L’alimentation a sa charte de qualité
Une charte de qualité pour l’agriculture et la filière alimentaire suisses a été signée hier à Berne. Elle profitera également aux consommateurs.
Près de 120 entreprises et organisations ont participé à l’élaboration d’une charte qui touchera tous les échelons de la chaîne alimentaire, des producteurs aux consommateurs en passant par les distributeurs. Intitulé «Stratégie qualité de l’agriculture et de la filière alimentaire suisse», le document a été paraphé le 18 juin, à Berne, en présence du conseiller fédéral Johann Schneider-Ammann.
Transparence et diversité
Cet engagement se fonde sur des valeurs aussi bien matérielles qu’immatérielles: la saveur, le naturel – dont le bien-être des animaux – la sécurité et la santé, l’authenticité, l’origine suisse et la transformation en Suisse, ainsi que la durabilité. L’objectif central est de renforcer la compétitivité de l’agriculture et de la filière alimentaire suisses autour d’une stratégie de qualité commune. Les partenariats tout au long de la chaîne visent également à mieux préparer le secteur à la libéralisation du marché agroalimentaire suisse.
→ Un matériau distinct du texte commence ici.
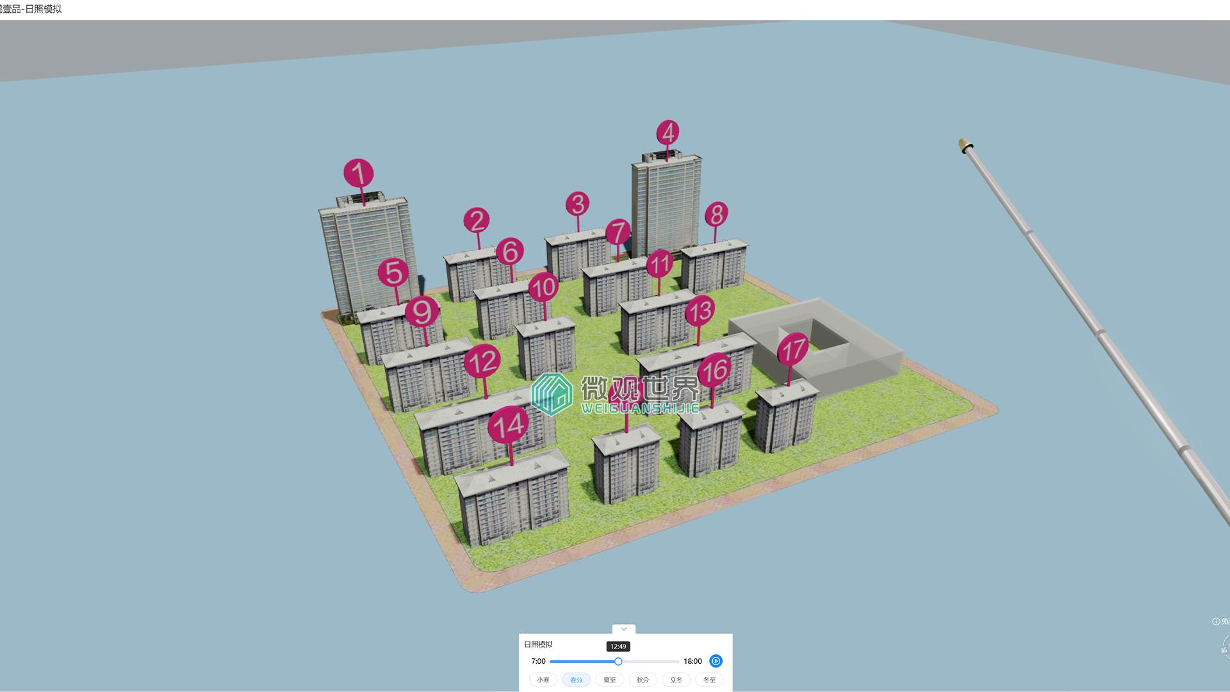Viewport: 1230px width, 692px height.
Task: Choose the 秋分 solar term button
Action: point(643,680)
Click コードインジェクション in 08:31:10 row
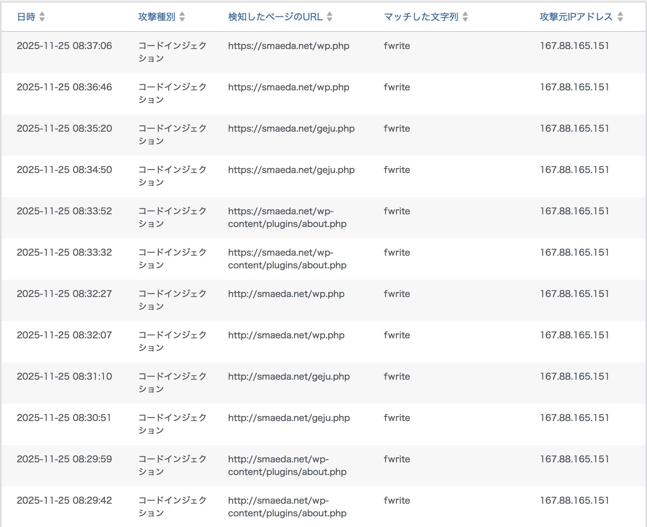 tap(172, 382)
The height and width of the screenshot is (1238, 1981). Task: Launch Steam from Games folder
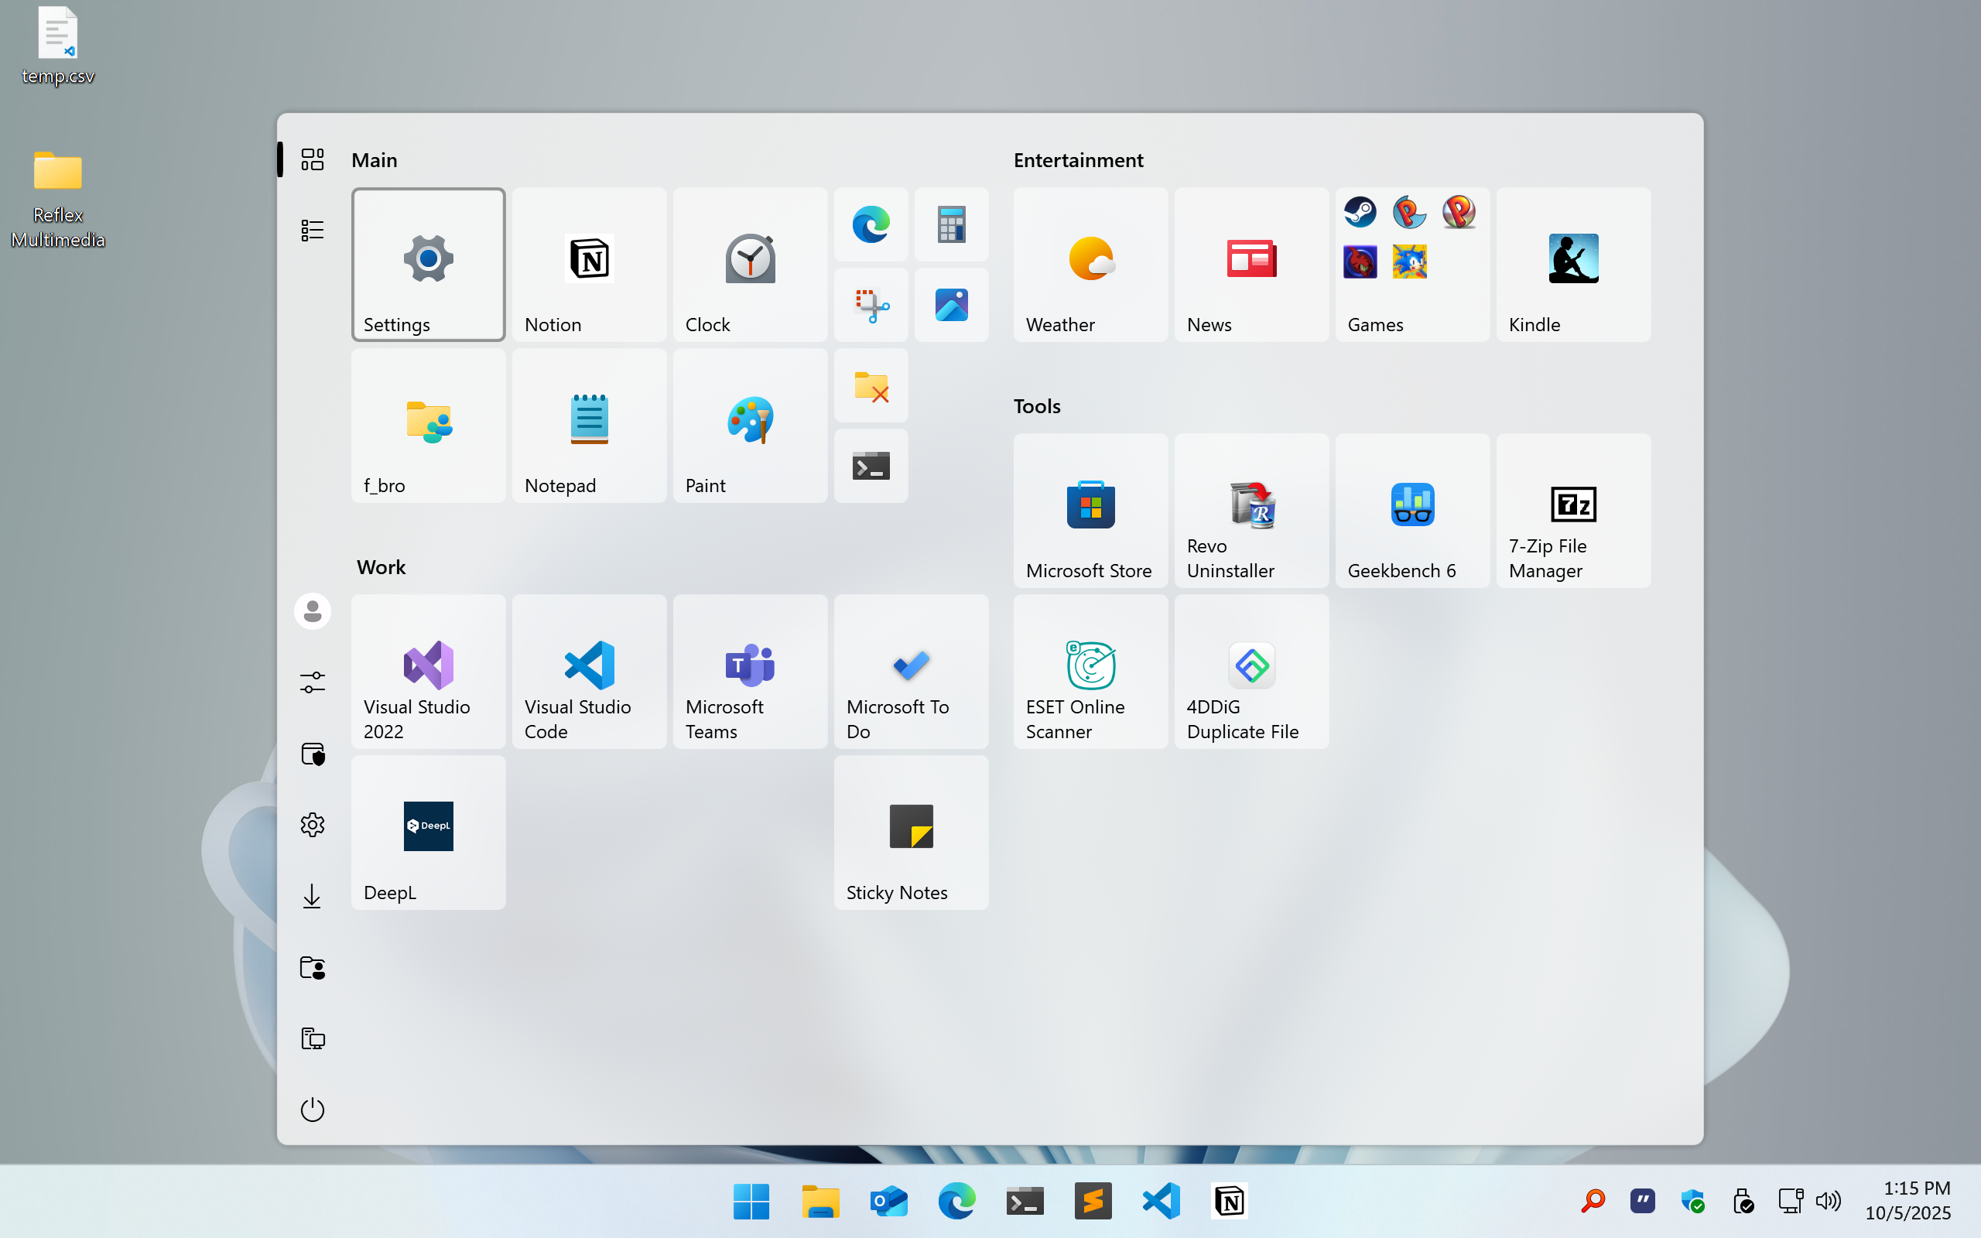(x=1360, y=213)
De toute évidence, la démarche qualitative profitera aux consommateurs aussi. On peut notamment lire dans la charte que l’agriculture renonce volontairement à utiliser des organismes génétiquement modifiés (OGM). Les signataires s’engagent également à favoriser la transparence sur la qualité des produits et à donner une information objective aux consommateurs, tout en leur assurant une diversité de choix.
De grands absents
Parmi les 119 entreprises et organisations engagées, on retrouve des poids lourds comme l’Union suisse des paysans, le Groupe Minoteries, Cremo, Coop, Migros, Fenaco ou Fromarte. En revanche, quelques ténors de l’agroalimentaire brillent par leur absence comme Nestlé et Unilever. «Nous sommes tout à fait d’accord sur le contenu de la charte, justifie Markus Abt, porte-parole de Unilever Suisse. Mais nous regrettons qu’elle se base uniquement sur des aspects qualitatifs et qu’il n’y ait pas d’avancée sur la question de l’ouverture du marché agricole.»